Saved data entries
◆ ◆ ◆ ◆ ◆

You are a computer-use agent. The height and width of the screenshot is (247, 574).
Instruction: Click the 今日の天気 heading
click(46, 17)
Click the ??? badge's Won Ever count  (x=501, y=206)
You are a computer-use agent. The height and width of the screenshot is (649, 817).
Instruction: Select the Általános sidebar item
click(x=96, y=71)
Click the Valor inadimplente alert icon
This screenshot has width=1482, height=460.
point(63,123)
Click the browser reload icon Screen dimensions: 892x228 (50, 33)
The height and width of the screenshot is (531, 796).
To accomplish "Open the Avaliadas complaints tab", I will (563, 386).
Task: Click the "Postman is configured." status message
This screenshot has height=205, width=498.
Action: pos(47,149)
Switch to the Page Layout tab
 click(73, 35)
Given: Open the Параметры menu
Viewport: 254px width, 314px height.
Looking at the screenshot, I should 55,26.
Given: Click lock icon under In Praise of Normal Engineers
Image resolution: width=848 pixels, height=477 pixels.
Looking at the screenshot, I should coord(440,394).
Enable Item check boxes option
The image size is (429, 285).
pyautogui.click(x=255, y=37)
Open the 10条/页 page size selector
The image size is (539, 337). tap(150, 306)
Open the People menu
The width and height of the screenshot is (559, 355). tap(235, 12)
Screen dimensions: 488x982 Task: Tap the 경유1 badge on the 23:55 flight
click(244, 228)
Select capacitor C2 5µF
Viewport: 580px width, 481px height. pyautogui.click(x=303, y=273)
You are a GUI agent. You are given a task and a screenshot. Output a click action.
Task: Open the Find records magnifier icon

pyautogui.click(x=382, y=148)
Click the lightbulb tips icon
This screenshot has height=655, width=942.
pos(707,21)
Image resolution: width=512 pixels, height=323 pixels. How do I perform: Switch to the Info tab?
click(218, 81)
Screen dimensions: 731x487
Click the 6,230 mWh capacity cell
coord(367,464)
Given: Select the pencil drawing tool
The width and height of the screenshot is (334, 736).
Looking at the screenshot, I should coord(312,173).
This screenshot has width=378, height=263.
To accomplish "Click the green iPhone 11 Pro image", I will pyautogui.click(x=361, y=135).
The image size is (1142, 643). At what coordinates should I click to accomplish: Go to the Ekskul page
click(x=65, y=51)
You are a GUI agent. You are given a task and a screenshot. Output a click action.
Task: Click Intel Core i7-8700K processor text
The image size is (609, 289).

◆ ◆ ◆ ◆ ◆

__REQUIRED ACTION__: With nothing left out, return each entry exactly.

__RESPONSE AREA__:
You are a computer-use agent. The height and width of the screenshot is (247, 574).
Instruction: Click the 今日の天気 heading
click(46, 17)
Click the ??? badge's Won Ever count  (x=501, y=206)
You are a computer-use agent. The height and width of the screenshot is (649, 817).
Instruction: Select the Általános sidebar item
click(x=96, y=71)
Click the Valor inadimplente alert icon
This screenshot has width=1482, height=460.
point(63,123)
Click the browser reload icon Screen dimensions: 892x228 (50, 33)
The height and width of the screenshot is (531, 796).
To accomplish "Open the Avaliadas complaints tab", I will (563, 386).
Task: Click the "Postman is configured." status message
This screenshot has height=205, width=498.
Action: pos(47,149)
Switch to the Page Layout tab
 click(73, 35)
Given: Open the Параметры menu
Viewport: 254px width, 314px height.
Looking at the screenshot, I should 55,26.
Given: Click lock icon under In Praise of Normal Engineers
Image resolution: width=848 pixels, height=477 pixels.
Looking at the screenshot, I should coord(440,394).
Enable Item check boxes option
The image size is (429, 285).
pyautogui.click(x=255, y=37)
Open the 10条/页 page size selector
The image size is (539, 337). tap(150, 306)
Open the People menu
The width and height of the screenshot is (559, 355). tap(235, 12)
Screen dimensions: 488x982 Task: Tap the 경유1 badge on the 23:55 flight
click(244, 228)
Select capacitor C2 5µF
Viewport: 580px width, 481px height. pyautogui.click(x=303, y=273)
You are a GUI agent. You are given a task and a screenshot. Output a click action.
Task: Open the Find records magnifier icon

pyautogui.click(x=382, y=148)
Click the lightbulb tips icon
This screenshot has height=655, width=942.
pos(707,21)
Image resolution: width=512 pixels, height=323 pixels. How do I perform: Switch to the Info tab?
click(218, 81)
Screen dimensions: 731x487
Click the 6,230 mWh capacity cell
coord(367,464)
Given: Select the pencil drawing tool
The width and height of the screenshot is (334, 736).
Looking at the screenshot, I should coord(312,173).
This screenshot has width=378, height=263.
To accomplish "Click the green iPhone 11 Pro image", I will pyautogui.click(x=361, y=135).
The image size is (1142, 643). At what coordinates should I click to accomplish: Go to the Ekskul page
click(x=65, y=51)
You are a GUI agent. You are given a task and a screenshot. Output a click action.
Task: Click Intel Core i7-8700K processor text
The image size is (609, 289).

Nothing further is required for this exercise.